Academic

An LLM-Guided Query-Aware Inference System for GNN Models on Large Knowledge Graphs

arXiv:2603.04545v1 Announce Type: new Abstract: Efficient inference for graph neural networks (GNNs) on large knowledge graphs (KGs) is essential for many real-world applications. GNN inference queries are computationally expensive and vary in complexity, as each involves a different number of target nodes linked to subgraphs of diverse densities and structures. Existing acceleration methods, such as pruning, quantization, and knowledge distillation, instantiate smaller models but do not adapt them to the structure or semantics of individual queries. They also store models as monolithic files that must be fully loaded, and miss the opportunity to retrieve only the neighboring nodes and corresponding model components that are semantically relevant to the target nodes. These limitations lead to excessive data loading and redundant computation on large KGs. This paper presents KG-WISE, a task-driven inference paradigm for large KGs. KG-WISE decomposes trained GNN models into fine-grained

arXiv:2603.04545v1 Announce Type: new Abstract: Efficient inference for graph neural networks (GNNs) on large knowledge graphs (KGs) is essential for many real-world applications. GNN inference queries are computationally expensive and vary in complexity, as each involves a different number of target nodes linked to subgraphs of diverse densities and structures. Existing acceleration methods, such as pruning, quantization, and knowledge distillation, instantiate smaller models but do not adapt them to the structure or semantics of individual queries. They also store models as monolithic files that must be fully loaded, and miss the opportunity to retrieve only the neighboring nodes and corresponding model components that are semantically relevant to the target nodes. These limitations lead to excessive data loading and redundant computation on large KGs. This paper presents KG-WISE, a task-driven inference paradigm for large KGs. KG-WISE decomposes trained GNN models into fine-grained components that can be partially loaded based on the structure of the queried subgraph. It employs large language models (LLMs) to generate reusable query templates that extract semantically relevant subgraphs for each task, enabling query-aware and compact model instantiation.
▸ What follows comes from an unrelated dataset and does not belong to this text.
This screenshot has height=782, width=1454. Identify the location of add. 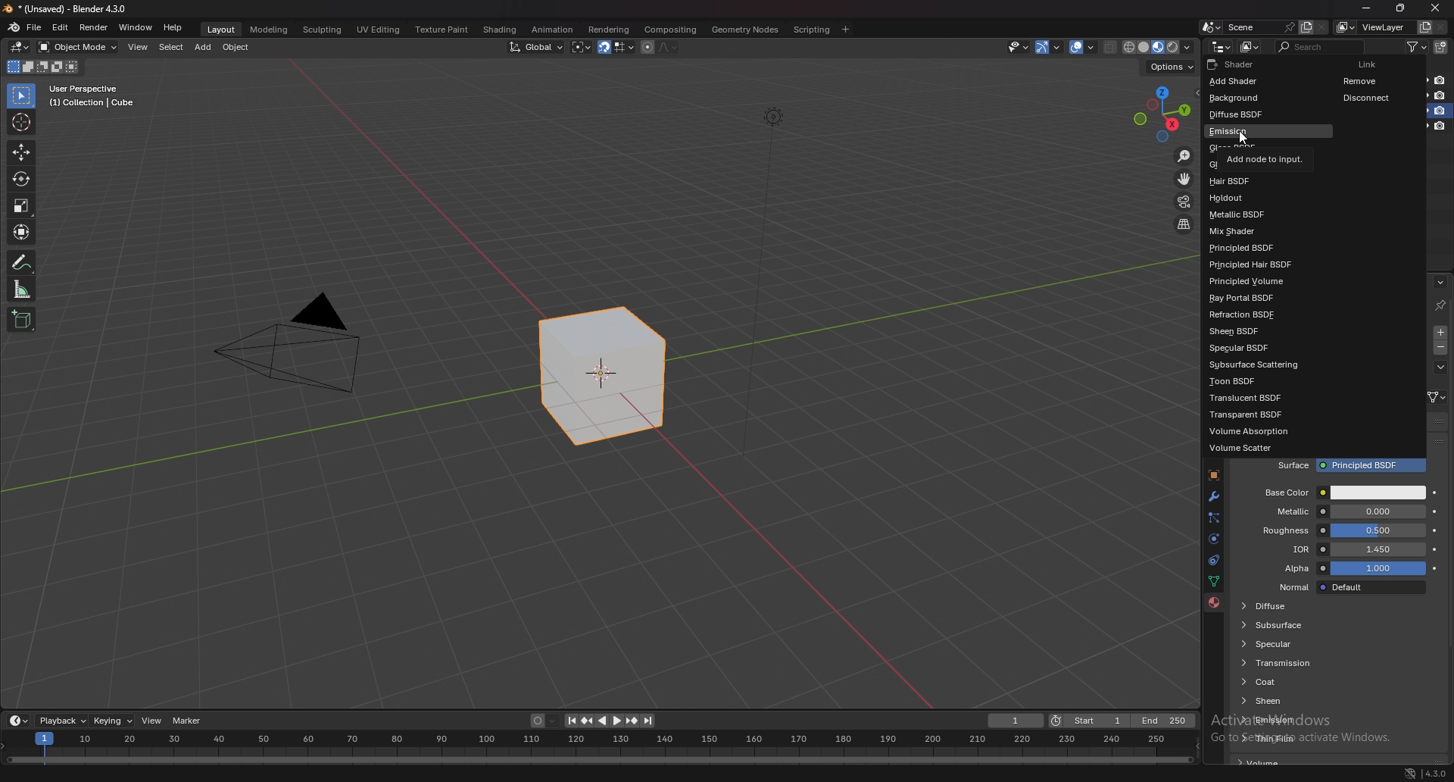
(204, 47).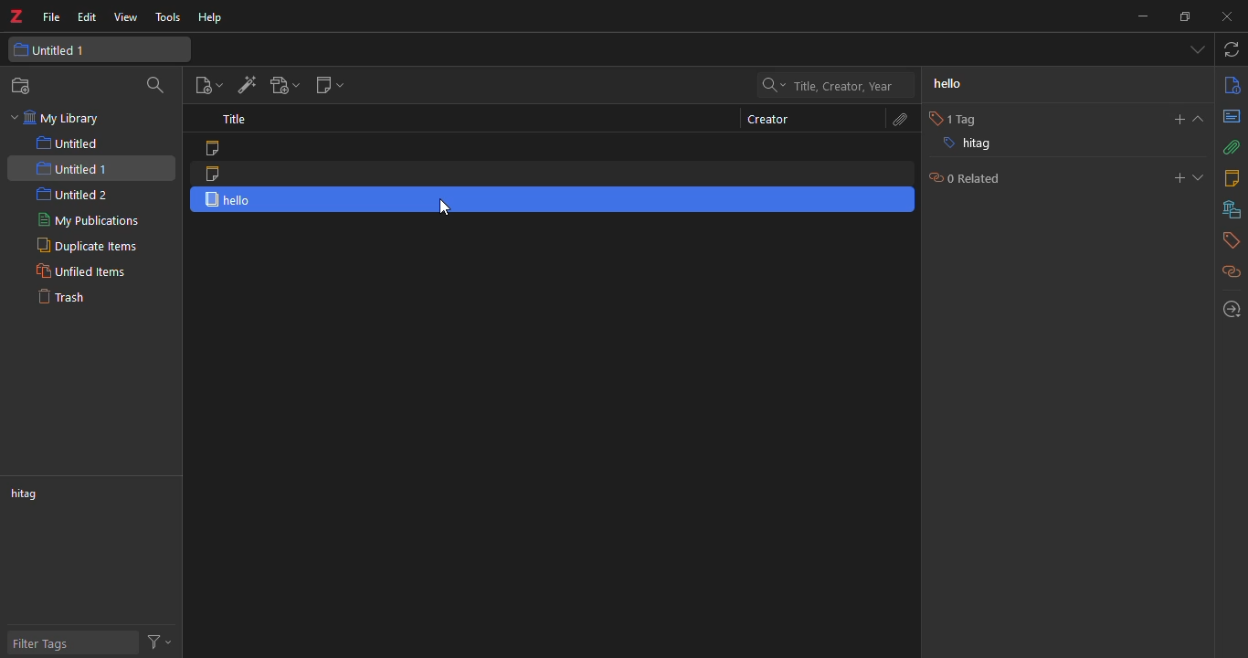 This screenshot has height=658, width=1248. Describe the element at coordinates (242, 85) in the screenshot. I see `add item` at that location.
We evaluate KG-WISE on six large KGs with up to 42 million nodes and 166 million edges. KG-WISE achieves up to 28x faster inference and 98% lower memory usage than state-of-the-art systems while maintaining or improving accuracy across both commercial and open-weight LLMs.

Executive Summary

This article presents KG-WISE, a task-driven inference paradigm for large knowledge graphs, which decomposes trained GNN models into fine-grained components and employs large language models to generate query templates. The system achieves significant speedup and memory reduction while maintaining accuracy on six large graphs. The authors demonstrate the potential of KG-WISE in real-world applications, such as relation prediction and entity disambiguation. The system's ability to adapt to the structure and semantics of individual queries and retrieve only relevant model components is a notable advancement. However, further evaluation on diverse datasets and exploration of the system's limitations are necessary to fully understand its potential and limitations. The article contributes to the ongoing effort to develop efficient and accurate graph neural network models for large-scale knowledge graph inference.

Key Points

  • KG-WISE decomposes trained GNN models into fine-grained components
  • Large language models generate reusable query templates
  • Achieves significant speedup and memory reduction while maintaining accuracy

Merits

Strength in adaptability

KG-WISE's ability to adapt to the structure and semantics of individual queries enables it to retrieve only relevant model components, reducing redundant computation and data loading.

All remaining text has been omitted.